A importância do ritmo na narrativa

Ao pular diretamente para um ponto em que os heróis já estão ativos, o filme mantém um ritmo mais acelerado e uma sensação de urgência que agrada ao público atual, acostumado a tramas mais dinâmicas. Essa escolha também abre espaço para cenas de ação mais elaboradas, desenvolvimento de vilões e conexões com o restante do MCU — pontos que sempre foram críticos nas versões anteriores.

A produção, liderada por Kevin Feige, também investiu em equilibrar ação e drama familiar, algo essencial para que o Quarteto Fantástico se destaque de outras equipes de heróis. A sensação de que eles são uma família antes de serem super-heróis é parte central de sua identidade, e isso foi mantido com destaque.

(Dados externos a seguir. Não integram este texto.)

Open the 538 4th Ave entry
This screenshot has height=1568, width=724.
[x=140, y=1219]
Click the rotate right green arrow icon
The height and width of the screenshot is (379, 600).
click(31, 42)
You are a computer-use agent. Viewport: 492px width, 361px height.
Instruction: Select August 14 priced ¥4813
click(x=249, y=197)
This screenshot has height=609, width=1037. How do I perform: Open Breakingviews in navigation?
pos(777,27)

O sucesso de “Primeiros Passos” pode marcar o início de uma nova era para o grupo no cinema. Ao evitar repetir os erros narrativos do passado, a Marvel Studios conseguiu reposicionar o Quarteto como parte central do futuro do MCU, abrindo caminho para novas histórias sem a necessidade de “começar do zero” a cada adaptação.

Com isso, a equipe chega ao público com força renovada, pronta para enfrentar ameaças cósmicas e estabelecer seu papel definitivo como a “primeira família” da Marvel na tela grande.